#### EXERCISE:
Copy every one of the entries below word for word, but leave the pictures out of your copy.

Dataset entries
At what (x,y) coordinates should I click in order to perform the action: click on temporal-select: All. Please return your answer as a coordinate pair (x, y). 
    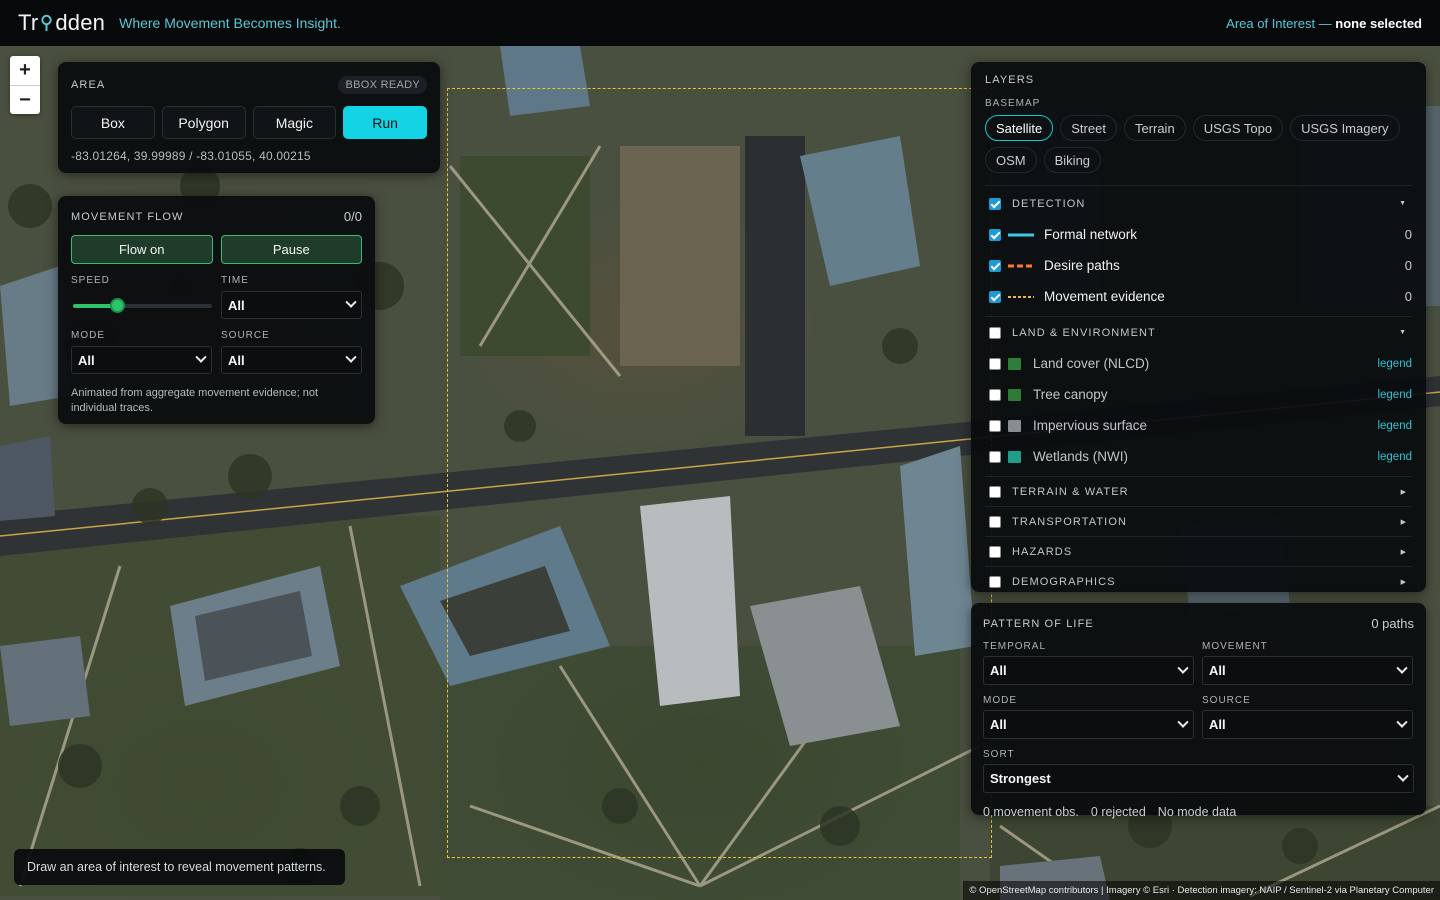
    Looking at the image, I should click on (1088, 670).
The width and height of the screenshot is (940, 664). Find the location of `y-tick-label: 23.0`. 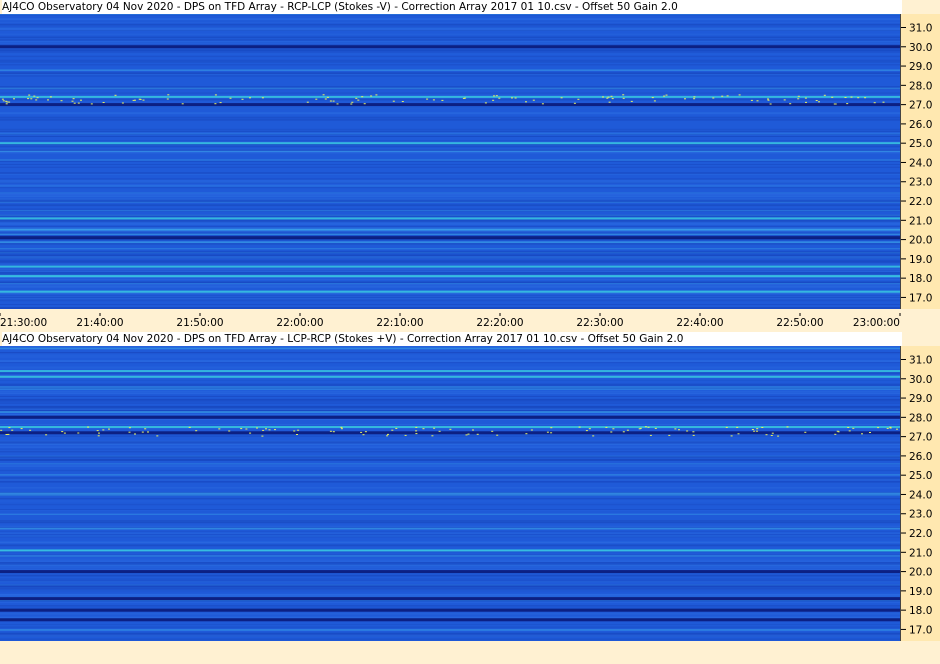

y-tick-label: 23.0 is located at coordinates (920, 515).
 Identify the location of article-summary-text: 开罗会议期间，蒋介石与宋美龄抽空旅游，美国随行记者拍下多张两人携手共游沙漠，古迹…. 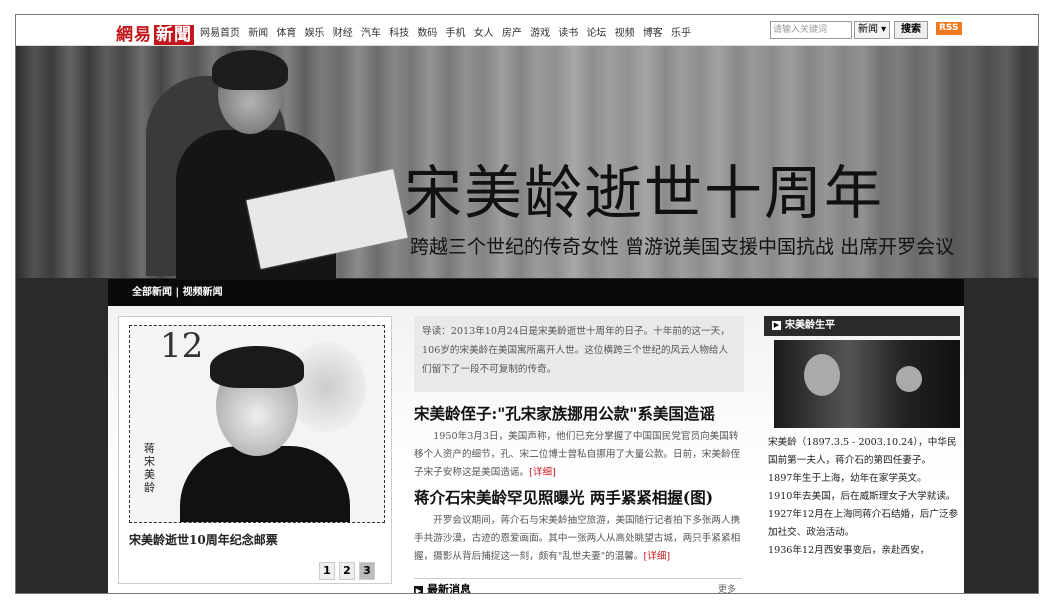
(578, 538).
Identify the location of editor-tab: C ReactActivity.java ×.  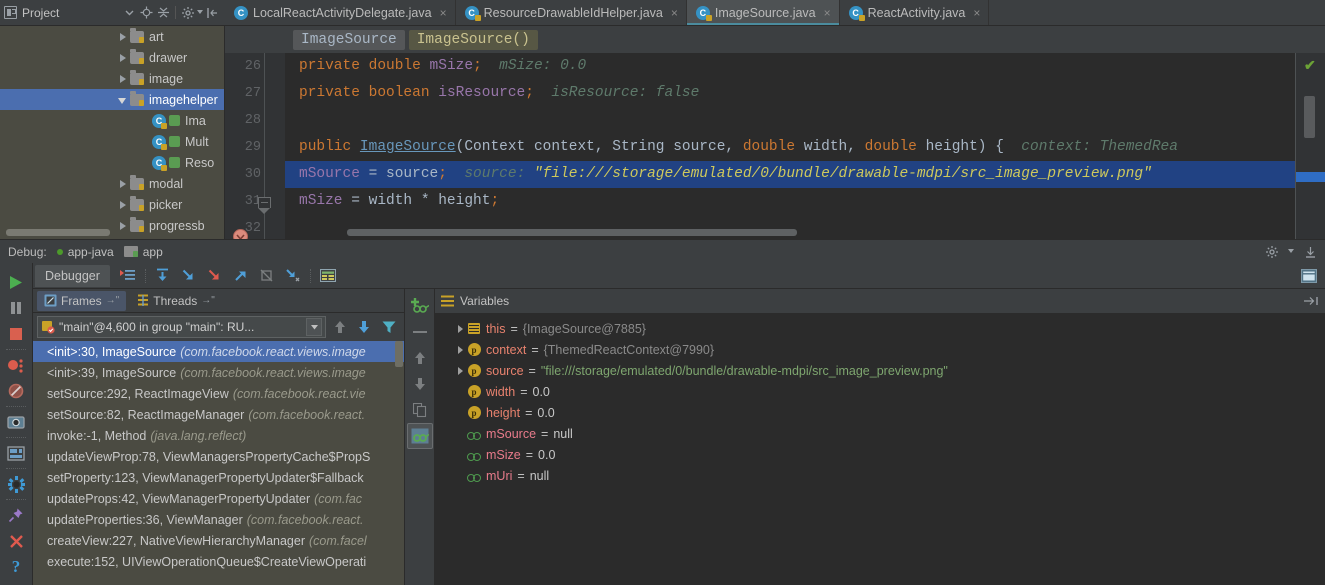
(914, 12).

#### RESULT BELOW:
At what (x,y) coordinates should I click in order to perform the action: click on temporal-select: All. Please return your answer as a coordinate pair (x, y). 
    Looking at the image, I should click on (1088, 670).
The width and height of the screenshot is (940, 664). Find the location of `y-tick-label: 23.0`. 

y-tick-label: 23.0 is located at coordinates (920, 515).
 Identify the location of article-summary-text: 开罗会议期间，蒋介石与宋美龄抽空旅游，美国随行记者拍下多张两人携手共游沙漠，古迹…. 
(578, 538).
Identify the location of editor-tab: C ReactActivity.java ×.  
(914, 12).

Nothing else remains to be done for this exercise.